▶ Work item
From the line containing "This screenshot has height=713, width=1568." to the last line of the listing, transcribe exactly and add nothing else; keep both ends and omit pictures.

===== Supplied data =====

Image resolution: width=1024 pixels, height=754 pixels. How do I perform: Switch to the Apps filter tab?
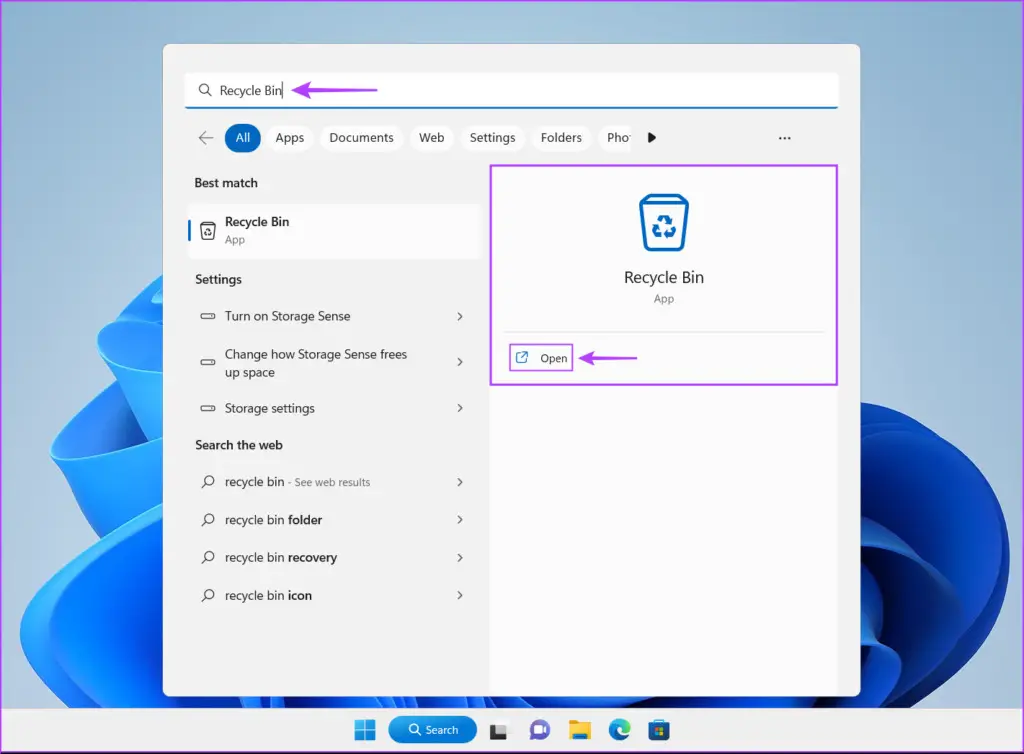point(290,138)

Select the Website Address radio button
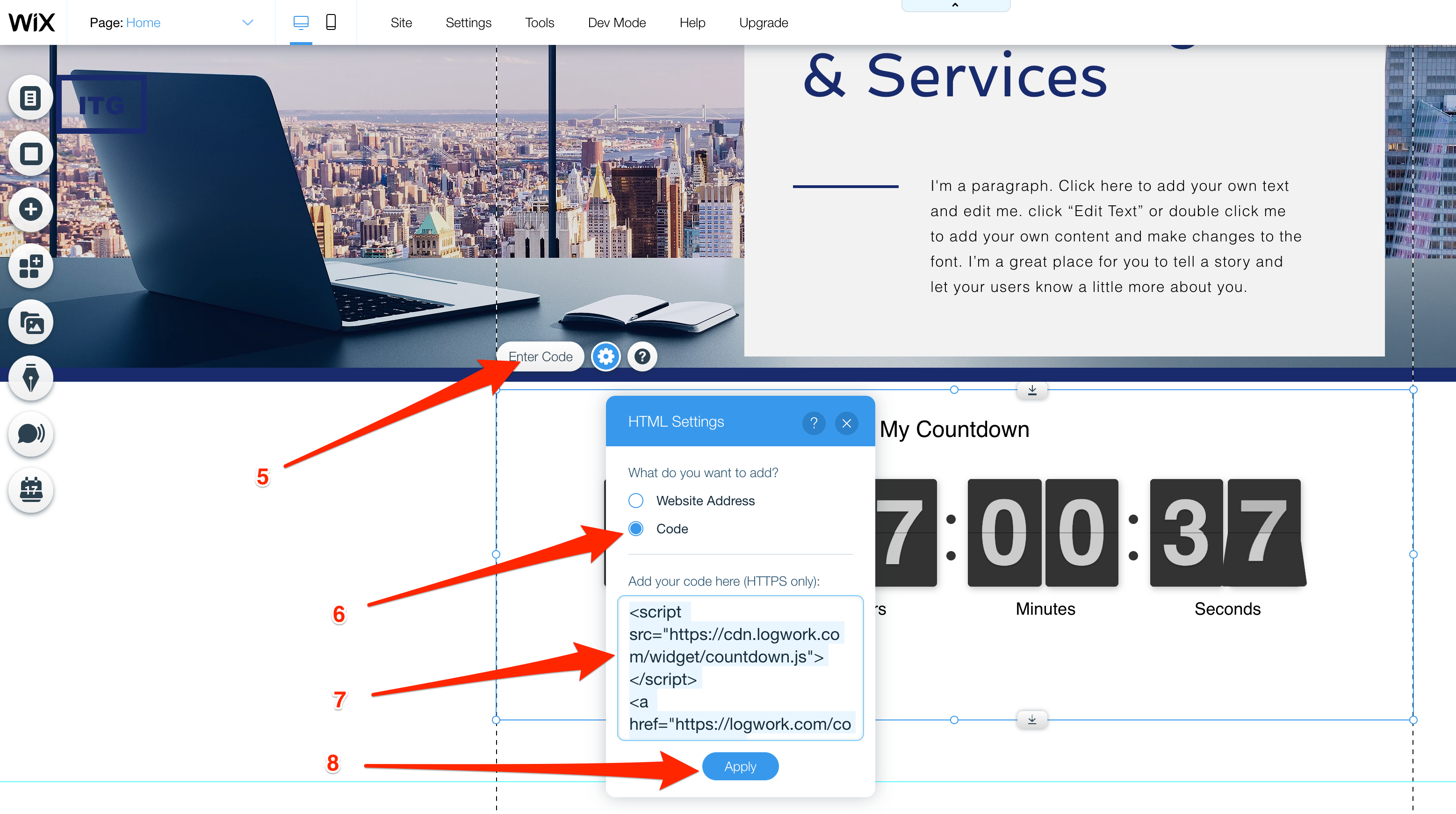pyautogui.click(x=636, y=500)
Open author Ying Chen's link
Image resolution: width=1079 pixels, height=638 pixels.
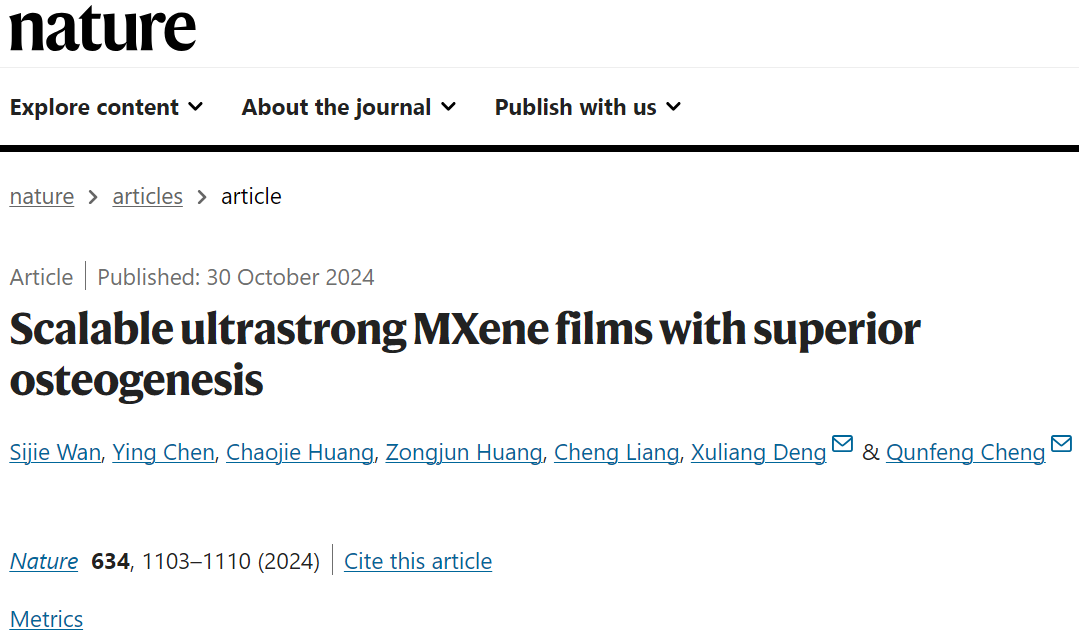point(163,452)
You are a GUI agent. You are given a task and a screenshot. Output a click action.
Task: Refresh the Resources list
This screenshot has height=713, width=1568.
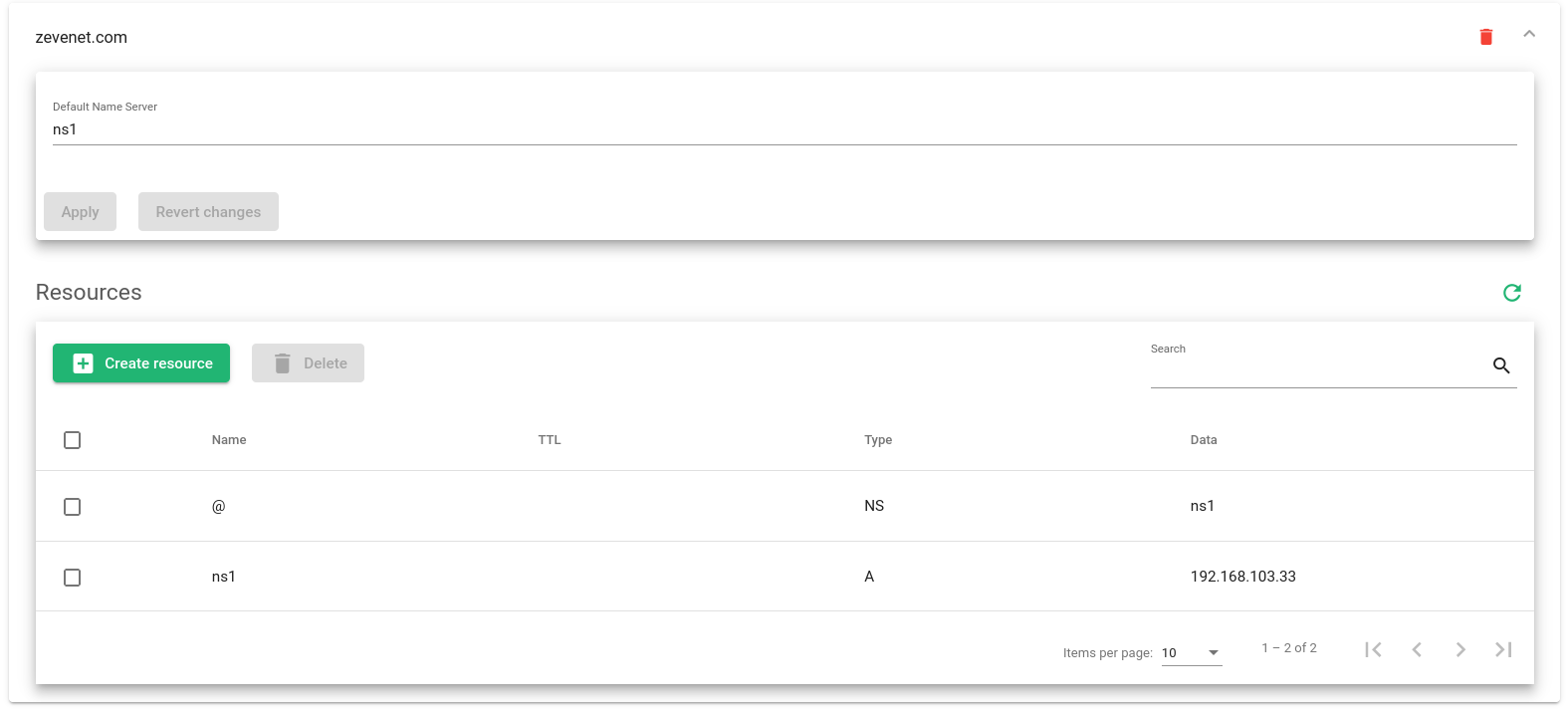pos(1512,292)
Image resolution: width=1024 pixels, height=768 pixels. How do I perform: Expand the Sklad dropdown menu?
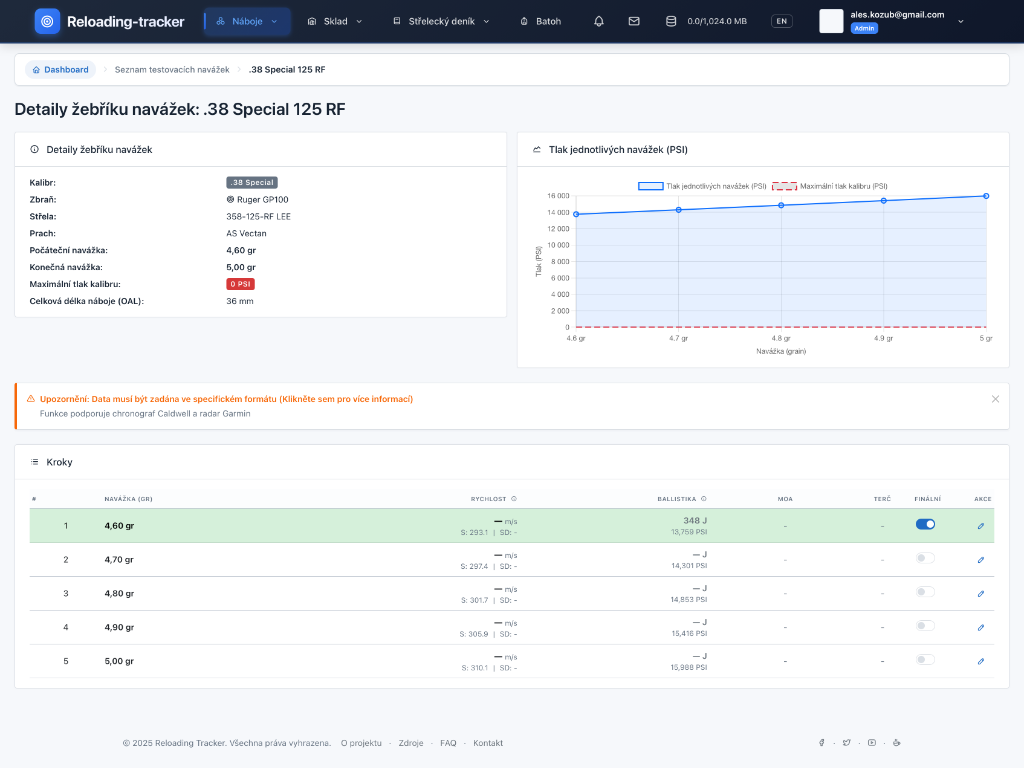(x=335, y=21)
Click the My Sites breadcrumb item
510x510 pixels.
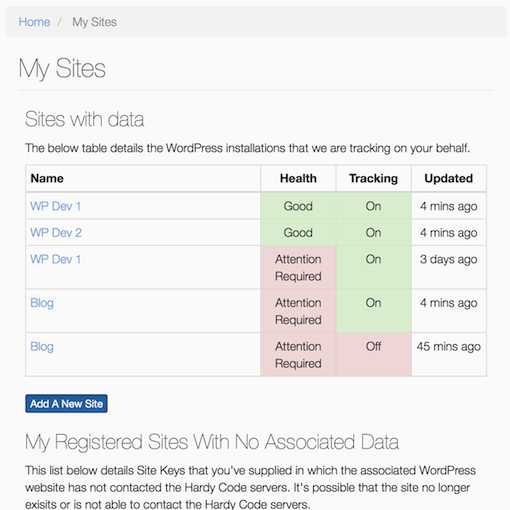tap(94, 22)
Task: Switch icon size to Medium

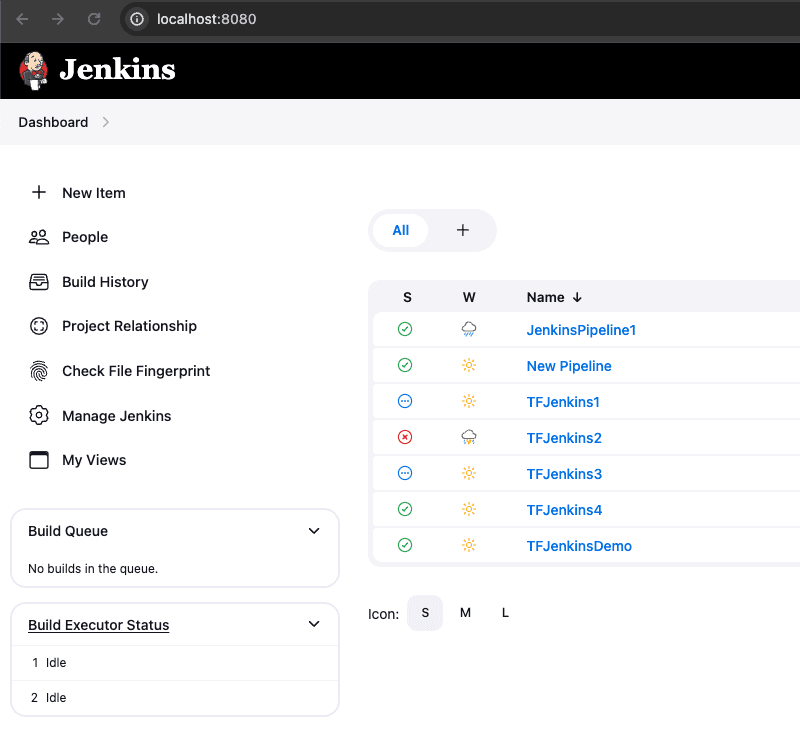Action: (465, 613)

=====

▶ Written solution
This screenshot has height=713, width=1568.
pos(1512,292)
Image resolution: width=1024 pixels, height=768 pixels. How do I perform: Expand the Sklad dropdown menu?
(x=335, y=21)
Click the My Sites breadcrumb item
510x510 pixels.
tap(94, 22)
Task: Switch icon size to Medium

Action: (465, 613)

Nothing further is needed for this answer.